According to members of the CDS who chose to remain anonymous, the only reason they knew of as to why Kala would hold any grudge against Jinesh was that once during a meeting under the district mission, when asked a question, Kala could not give a convincing answer and was rebuked by the person taking the class. Kala had blamed Jinesh saying he should have helped her answer the question.
After being removed, though Jinesh stayed on for a few more days at the request of the member secretary, to settle all the pending paper work, he was not allowed to sign the attendance register.
From 16 August, floods wreaked havoc in Kerala. Nature took over for a while.
After the floods receded, on 30 August 2018, Jinesh managed to get a stay on his removal from the High Court of Kerala. On 31 August he signed the attendance register.
This saw the chairperson Kala complain in writing to the District Mission against the member-secretary for allowing Jinesh to sign the register without the chairperson’s consent.
When he approached Kudumbashree, he was told to get a clarification on the issue before he could continue.
The court on 24 January 2019 ordered the Executive Director of Kudumbashree to hear the CDS members of Koothattukulam and to inform it within two months’ time as to the outcome of the hearing.
A hearing was eventually scheduled on 03 April 2019, much after the stipulated two months’ time.
Back in Koothattukulam, a vehicle was arranged to take all the CDS members of Koothattukulam to Trivandrum for the hearing, together. A few chose not to go. Others called up Jinesh and apologised in advance.
On the way to Trivandrum, the Force Traveller that the CDS members were travelling in was stopped at the insistence of CDS chairperson Kala Raju.
While the members took refreshments, another vehicle, a newly acquired Ford Ecosport belonging to the Municipality, stopped by and from it emerged local leaders of Koothattukulam - Municipal Chairman Roy Abraham and Standing Committee Chairman Sunny Kuriakose.
While a few were surprised, others realised that they were being shepherded.
The local leaders told the CDS members assembled inside the bakery in unequivocal terms that, “You have to come back to Koothattukulam after this. Remember that,” the threat reminded.
The leaders paid for the ice cream and refreshments the members had savoured during the humiliation.
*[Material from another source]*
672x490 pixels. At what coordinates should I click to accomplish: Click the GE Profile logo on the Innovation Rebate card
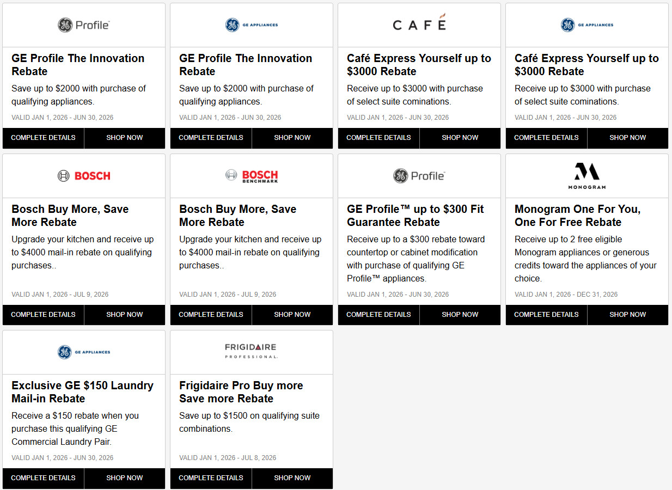pos(84,25)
They did not stop at that. They went all the way to the Kudumbashree office in Trivandrum where the hearing was scheduled and met the officers who were scheduled to conduct the hearing.
A video of the two Municipal office bearers and their presence in the Kudumbashree office in Trivandrum is in possession of The Lede. In the video, they can be seen coming out of Director Asha Varghese’s Office just before the hearing had even started.
“There was no threat before the hearing,” insists Kala Raju, chairperson of Koothattukulam CDS. “Everyone was heard and majority wanted Jinesh removed.”
Amongst the members who sided with Jinesh were a group of CDS members who were running a canteen inside the municipal office’s premises. Started in 2015, with support from the then Koothattukulam panchayat (before it was designated as a municipality) the canteen had been working smoothly.
After the second CDS meeting in which nine members had supported Jinesh’s continuing in his position, the canteen received an eviction notice asking them to vacate the premises in seven days’ time.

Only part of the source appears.